Re: Can someone please explain the rules for __NetBSD_Version__ ??

To: christos%astron.com@localhost (Christos Zoulas)
Subject: Re: Can someone please explain the rules for __NetBSD_Version__ ??
From: Robert Elz <kre%munnari.OZ.AU@localhost>
Date: Tue, 10 Jan 2012 13:41:10 +0700

    Date:        Tue, 10 Jan 2012 03:48:31 +0000 (UTC)
    From:        christos%astron.com@localhost (Christos Zoulas)
    Message-ID:  <jegcef$auo$1%dough.gmane.org@localhost>

Quoting Soren Jacobsen  <snj%pobox.com@localhost> |>
  | >My thinking was that we didn't care much if the version number got
  | >bumped unless there was an API/ABI change.
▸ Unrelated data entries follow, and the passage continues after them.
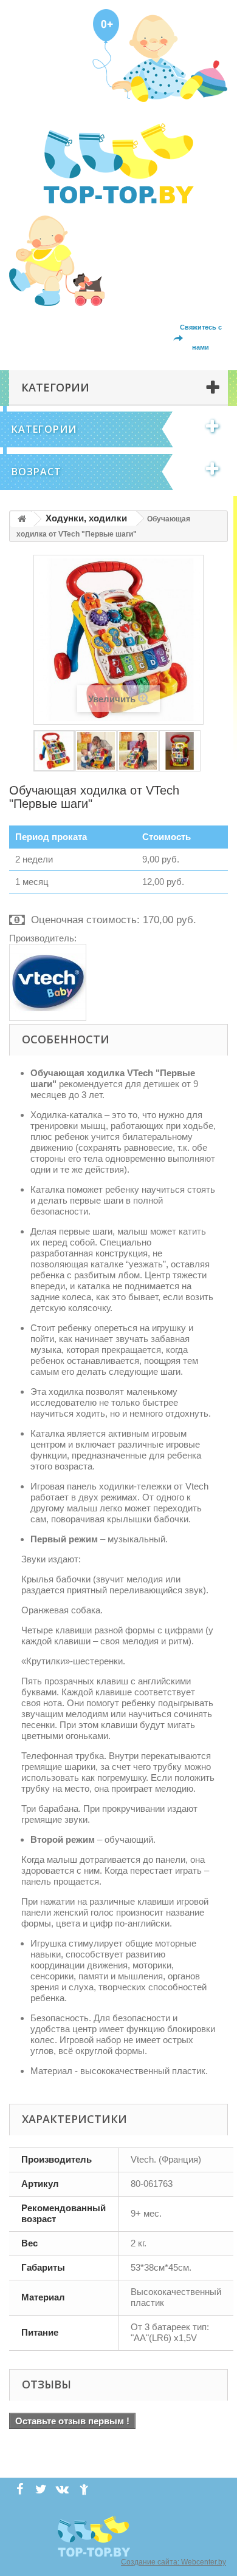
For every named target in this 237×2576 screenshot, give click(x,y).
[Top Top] (118, 163)
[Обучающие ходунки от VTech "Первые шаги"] (54, 751)
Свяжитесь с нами (201, 337)
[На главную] (21, 519)
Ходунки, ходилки (86, 518)
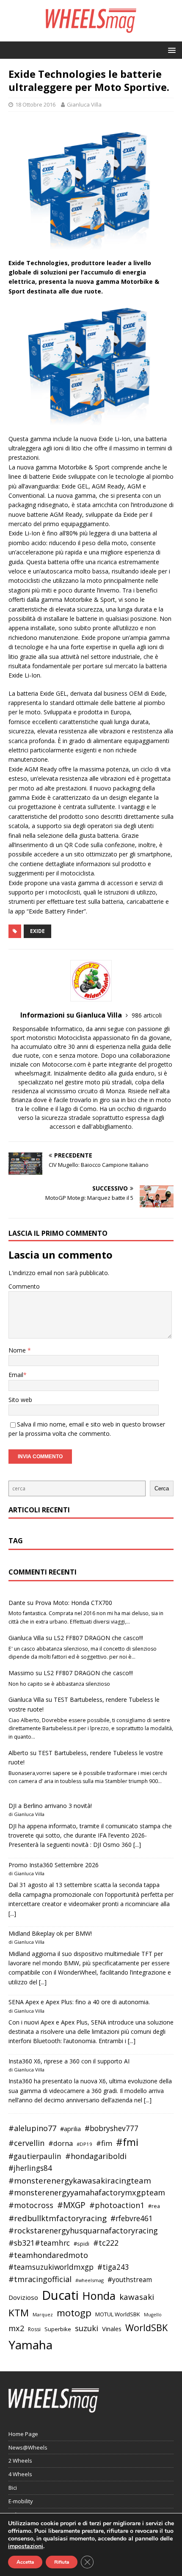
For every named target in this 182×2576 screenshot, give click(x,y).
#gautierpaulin (34, 2156)
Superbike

It wasn't just when it should be bumped that I was asking, but the
whole way the various sub-fields are intended to be used.

Param.h says ...

 *      #define __NetBSD_Version__ MMmmrrpp00
 * 
 *      M = major version
 *      m = minor version; a minor number of 99 indicates current. 
 *      r = 0 (*)
 *      p = patchlevel

which is all OK as it goes, except that ...

#define __NetBSD_Version__      500000003       /* NetBSD 5.0 */

which has "03" in a part that param.h says should be 00.

  | It was designed to be bumped with every release. Now if that is necessary
  | or not, is a different story.

I think it should, personally, but before it is possible to define when
it should be bumped, we should have a clear idea what it actually means,
and how it is intended to be used.

On the latter, first, I assume (simply from its being in param.h and
not somewhere else) that this value is really intended for internal
kernel use only (not for userland at all).    I know some user programs
abuse param.h (fortunately less these days than there used to be) but
aside from the ones that want to consider themselves part of the kernel
but running in userspace (for good, or bad, reasons) they really shouldn't
be including param.h at all, or using __NetBSD_Version__ if they do.

Second, it is fairly clear that we want a new version whenever an internal
ABI changes (which is what causes all the bumps in the patchlevel in
current) - that part is fairly obvious.

The question is do we need a new version when there is no ABI change
(such as between 5.1 and 5.1.1 or 5.0 and 5.0.2 or whatever - and
potentially even between 5.0 and 5.1).

To answer that (to provide what is IMO the answer) I need to go back
to the purpose of the definition again and examine that more closely.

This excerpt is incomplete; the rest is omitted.